If enough acid is added to push the pH past the peak cyanurate resistance of 6.8, the pool’s bicarbonate alkalinity will still provide additional buffering through its greatest strength zone at 6.2. Cyanurates and bicarbonates can thusly work together as a dual buffering system.

Of course, in the above example, although the total alkalinity was 140 ppm in either scenario, in the first case the bicarbonate portion of the total was also 140 ppm, where in the second scenario the bicarbonate portion was only around 110 ppm (with the other 30 ppm being cyanurate).

Also, unlike carbonic acid, cyanuric acid will not offgas from the water. Even as spa jets aerate the water and carbonate dioxide is released, the cyanurate alkalinity will stick around.

However, this is both a blessing and a curse.

“[Besides dilution], the only thing you can do with cyanuric acid is watch it go up,” Lowry explains.

While bicarbonate is much easier to adjust, cyanuric acid can only be removed by partially or completely draining and refilling the pool. This is an especially common situation if the pool is using dichlor or trichlor, which continually add to the cyanuric acid levels.

Although there is an obvious advantage in buffering when the cyanurate is present, service techs must be mindful that when calculating Saturation Index values, only bicarbonate alkalinity is included.

Furthermore, the tests to determine how much of the pool’s total alkalinity is cyanuric can be very subjective.

“The problem is you have varying amounts of it in the water, and the easy and economical tests for it are not real accurate,” Lowry notes.

Poolside readings are often done with a visual turbidimetric test, which can have significant variances depending on the user. Now, handheld photometers are much more affordable, making the tests more accurate and uniform, Lowry adds.

Finally, techs can’t become over-reliant on cyanuric acid as a buffer. Even as it stabilizes the chlorine, high cyanuric levels will reduce the speed at which chlorine can kill germs. Still, used in moderation, it can be an excellent compliment to bicarbonate alkalinity.

Borate alkalinity

Another alternative to strictly bicarbonate alkalinity is using borax, which can serve as both an algastat and a buffer. Borax has an even higher peak resistance level than cyanurates and bicarbonates.

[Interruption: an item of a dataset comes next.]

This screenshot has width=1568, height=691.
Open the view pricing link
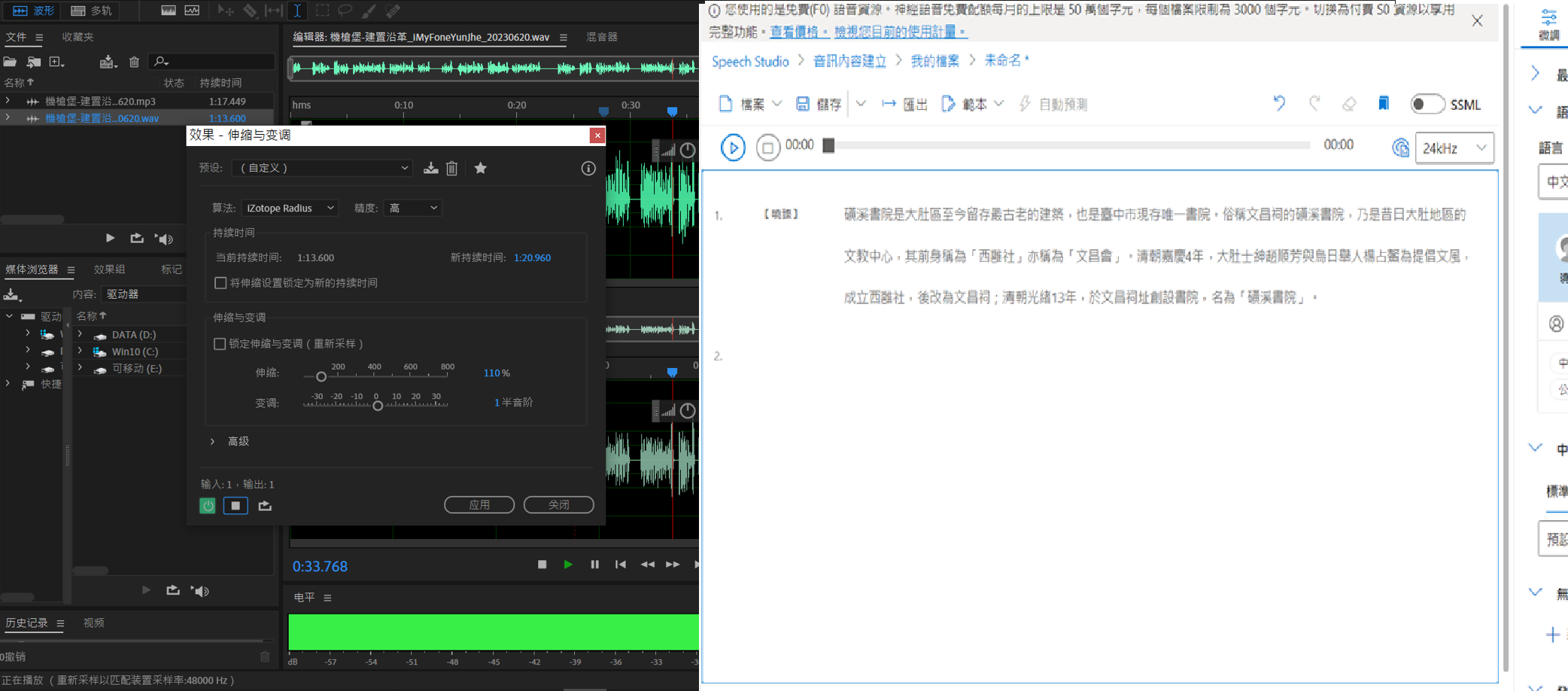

“There’s all kinds of people using tetraborate as a buffer and swear by it,” says Ellen Meyer, technology manager at Arch Chemicals’ Water Products in Smyrna, Ga.

At normal pool pH levels, the vast majority of borax (or tetraborate) will transform into boric acid. However, this doesn’t mean it isn’t capable of effective buffering if coupled with other buffers like bicarbonate and cyanurate. In fact, borax may be ideal for trichlor and gas chlorine pools, whose creation of hydrochloric acid continually drives down the pH and alkalinity.

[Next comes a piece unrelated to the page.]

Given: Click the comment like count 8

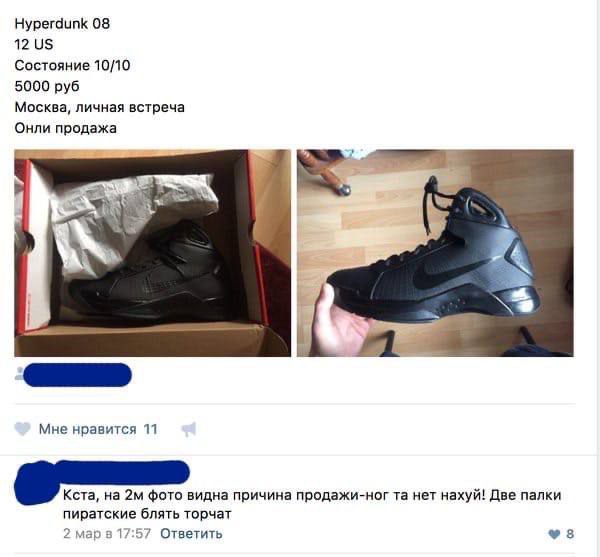Looking at the screenshot, I should (570, 534).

“[A tech] with a gas chlorinator… might put borax in the water to ensure the pH can’t dip even down as low as it would with only the cyanurate and bicarbonate in there,” Hales says.

In fact, borate can be used in congress with cyanurate and bicarbonate to create three different layers of buffering.

However, techs should be careful not to engineer a buffer that encourages too high of a pH.

“I don’t believe in a pH closer to 8, it just makes the sanitizer less effective,” says Alan Schuster, president of Aqualab Systems in Apex, N.C. “Chlorine’s effectiveness is not subject to debate — it rises and falls with the pH.”

And trying to reduce the pH level for more effective sanitation can be especially difficult in water that’s been heavily treated with borax.

Still, some techs like having options, especially with low-pH water that tends to drift toward the 7.0 mark.